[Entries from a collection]

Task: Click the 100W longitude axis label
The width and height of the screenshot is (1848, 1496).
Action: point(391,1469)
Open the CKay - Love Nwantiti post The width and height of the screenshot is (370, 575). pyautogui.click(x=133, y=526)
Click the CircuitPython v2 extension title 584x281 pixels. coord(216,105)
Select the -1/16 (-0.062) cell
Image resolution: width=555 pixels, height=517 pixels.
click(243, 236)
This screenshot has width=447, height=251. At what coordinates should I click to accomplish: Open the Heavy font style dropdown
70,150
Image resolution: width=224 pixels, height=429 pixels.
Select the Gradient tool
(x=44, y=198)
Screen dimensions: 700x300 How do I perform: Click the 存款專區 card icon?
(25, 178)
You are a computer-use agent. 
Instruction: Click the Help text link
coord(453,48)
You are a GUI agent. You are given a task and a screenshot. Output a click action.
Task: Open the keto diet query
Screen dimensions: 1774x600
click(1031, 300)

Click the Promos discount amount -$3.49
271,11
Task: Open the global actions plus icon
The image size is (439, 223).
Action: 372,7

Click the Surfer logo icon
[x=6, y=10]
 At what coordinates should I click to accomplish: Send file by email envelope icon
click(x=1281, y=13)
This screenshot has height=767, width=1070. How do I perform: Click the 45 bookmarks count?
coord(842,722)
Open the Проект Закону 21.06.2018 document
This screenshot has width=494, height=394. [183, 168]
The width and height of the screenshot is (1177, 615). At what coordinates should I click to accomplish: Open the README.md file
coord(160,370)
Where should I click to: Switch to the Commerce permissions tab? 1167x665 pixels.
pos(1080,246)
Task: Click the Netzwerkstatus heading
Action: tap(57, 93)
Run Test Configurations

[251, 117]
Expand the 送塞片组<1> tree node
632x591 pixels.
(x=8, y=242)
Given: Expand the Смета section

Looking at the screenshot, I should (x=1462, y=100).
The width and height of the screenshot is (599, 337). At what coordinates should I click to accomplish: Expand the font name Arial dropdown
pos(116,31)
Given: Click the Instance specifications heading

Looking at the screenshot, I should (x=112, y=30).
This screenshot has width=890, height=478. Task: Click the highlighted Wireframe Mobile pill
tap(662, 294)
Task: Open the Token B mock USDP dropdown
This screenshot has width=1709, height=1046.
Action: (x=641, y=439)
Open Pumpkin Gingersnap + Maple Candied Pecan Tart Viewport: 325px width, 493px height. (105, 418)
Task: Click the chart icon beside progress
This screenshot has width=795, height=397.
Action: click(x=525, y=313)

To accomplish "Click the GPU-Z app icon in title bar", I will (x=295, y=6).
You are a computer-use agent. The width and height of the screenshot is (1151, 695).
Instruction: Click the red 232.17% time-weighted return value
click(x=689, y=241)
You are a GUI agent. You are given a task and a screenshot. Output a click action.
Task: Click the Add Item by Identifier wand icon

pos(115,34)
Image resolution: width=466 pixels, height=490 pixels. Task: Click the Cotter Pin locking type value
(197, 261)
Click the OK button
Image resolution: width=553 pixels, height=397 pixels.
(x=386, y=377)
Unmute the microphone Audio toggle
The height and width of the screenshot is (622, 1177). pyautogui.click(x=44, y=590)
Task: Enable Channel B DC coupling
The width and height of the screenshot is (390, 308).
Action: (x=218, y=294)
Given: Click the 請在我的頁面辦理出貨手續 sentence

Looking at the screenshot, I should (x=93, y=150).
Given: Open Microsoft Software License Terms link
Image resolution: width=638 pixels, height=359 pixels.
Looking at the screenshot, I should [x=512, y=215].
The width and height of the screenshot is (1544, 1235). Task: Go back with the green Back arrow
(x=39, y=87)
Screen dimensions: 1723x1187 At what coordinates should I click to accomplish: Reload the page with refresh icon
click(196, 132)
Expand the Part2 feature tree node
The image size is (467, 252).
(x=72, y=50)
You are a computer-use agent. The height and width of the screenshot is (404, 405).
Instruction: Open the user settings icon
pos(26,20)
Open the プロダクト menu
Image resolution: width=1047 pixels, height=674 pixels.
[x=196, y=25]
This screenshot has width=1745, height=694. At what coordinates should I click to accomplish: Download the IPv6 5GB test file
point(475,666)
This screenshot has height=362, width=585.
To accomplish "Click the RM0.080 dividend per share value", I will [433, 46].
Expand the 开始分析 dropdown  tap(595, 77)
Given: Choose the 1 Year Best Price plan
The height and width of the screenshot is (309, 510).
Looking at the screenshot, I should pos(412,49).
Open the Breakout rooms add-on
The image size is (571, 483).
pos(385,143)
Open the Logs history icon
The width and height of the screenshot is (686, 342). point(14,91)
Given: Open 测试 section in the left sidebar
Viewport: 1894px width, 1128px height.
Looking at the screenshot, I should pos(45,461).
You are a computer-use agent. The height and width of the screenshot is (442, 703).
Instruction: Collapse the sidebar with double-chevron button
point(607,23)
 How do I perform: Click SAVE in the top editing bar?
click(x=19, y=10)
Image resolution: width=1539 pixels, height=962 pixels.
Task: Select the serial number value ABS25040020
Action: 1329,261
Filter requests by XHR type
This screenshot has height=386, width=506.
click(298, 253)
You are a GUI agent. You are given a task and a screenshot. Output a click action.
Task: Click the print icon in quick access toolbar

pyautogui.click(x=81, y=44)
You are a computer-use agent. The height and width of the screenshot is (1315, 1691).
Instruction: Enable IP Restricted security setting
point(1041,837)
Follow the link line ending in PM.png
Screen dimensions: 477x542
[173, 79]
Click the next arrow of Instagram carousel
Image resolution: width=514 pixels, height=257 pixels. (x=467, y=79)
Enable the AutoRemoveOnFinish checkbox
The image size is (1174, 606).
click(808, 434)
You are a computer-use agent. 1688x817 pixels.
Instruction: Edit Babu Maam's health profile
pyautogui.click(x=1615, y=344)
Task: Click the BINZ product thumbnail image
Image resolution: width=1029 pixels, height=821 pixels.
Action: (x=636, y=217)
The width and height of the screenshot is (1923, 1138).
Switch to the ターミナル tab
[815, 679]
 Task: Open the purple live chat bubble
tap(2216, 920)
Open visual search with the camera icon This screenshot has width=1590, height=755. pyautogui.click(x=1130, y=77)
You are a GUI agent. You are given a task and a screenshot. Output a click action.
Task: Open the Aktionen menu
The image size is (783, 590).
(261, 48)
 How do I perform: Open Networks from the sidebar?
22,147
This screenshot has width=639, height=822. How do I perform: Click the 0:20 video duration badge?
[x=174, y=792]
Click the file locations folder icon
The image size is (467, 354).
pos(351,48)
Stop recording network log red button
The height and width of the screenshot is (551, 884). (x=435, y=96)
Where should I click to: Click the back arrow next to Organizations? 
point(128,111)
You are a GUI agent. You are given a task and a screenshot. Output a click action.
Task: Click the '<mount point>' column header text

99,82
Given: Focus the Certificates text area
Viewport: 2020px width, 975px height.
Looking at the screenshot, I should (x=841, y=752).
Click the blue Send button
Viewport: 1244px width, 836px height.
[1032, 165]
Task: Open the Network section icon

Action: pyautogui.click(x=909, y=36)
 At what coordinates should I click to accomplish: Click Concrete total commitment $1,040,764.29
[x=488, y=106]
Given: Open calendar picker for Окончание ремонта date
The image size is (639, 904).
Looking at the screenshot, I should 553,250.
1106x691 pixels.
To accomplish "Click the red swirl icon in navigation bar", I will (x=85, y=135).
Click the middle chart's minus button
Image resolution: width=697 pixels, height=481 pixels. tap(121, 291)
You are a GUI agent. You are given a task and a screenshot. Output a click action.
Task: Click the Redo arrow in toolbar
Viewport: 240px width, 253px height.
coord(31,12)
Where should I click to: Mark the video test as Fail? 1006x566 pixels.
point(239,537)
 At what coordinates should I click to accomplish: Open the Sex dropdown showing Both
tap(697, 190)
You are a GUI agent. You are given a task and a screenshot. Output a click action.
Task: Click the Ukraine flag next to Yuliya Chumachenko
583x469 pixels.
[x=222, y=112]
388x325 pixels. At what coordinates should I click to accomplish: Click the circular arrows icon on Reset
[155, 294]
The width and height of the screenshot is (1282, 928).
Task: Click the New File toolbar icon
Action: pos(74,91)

Your task
Can you convert the lines from the one containing "Unmute the microphone Audio toggle" up to and including the one containing "Action: (x=218, y=294)" into a Markdown table with the columns "Row" and "Line", leaving out any blank lines?

Answer
| Row | Line |
|---|---|
| 1 | Unmute the microphone Audio toggle |
| 2 | The height and width of the screenshot is (622, 1177). pyautogui.click(x=44, y=590) |
| 3 | Task: Enable Channel B DC coupling |
| 4 | The width and height of the screenshot is (390, 308). |
| 5 | Action: (x=218, y=294) |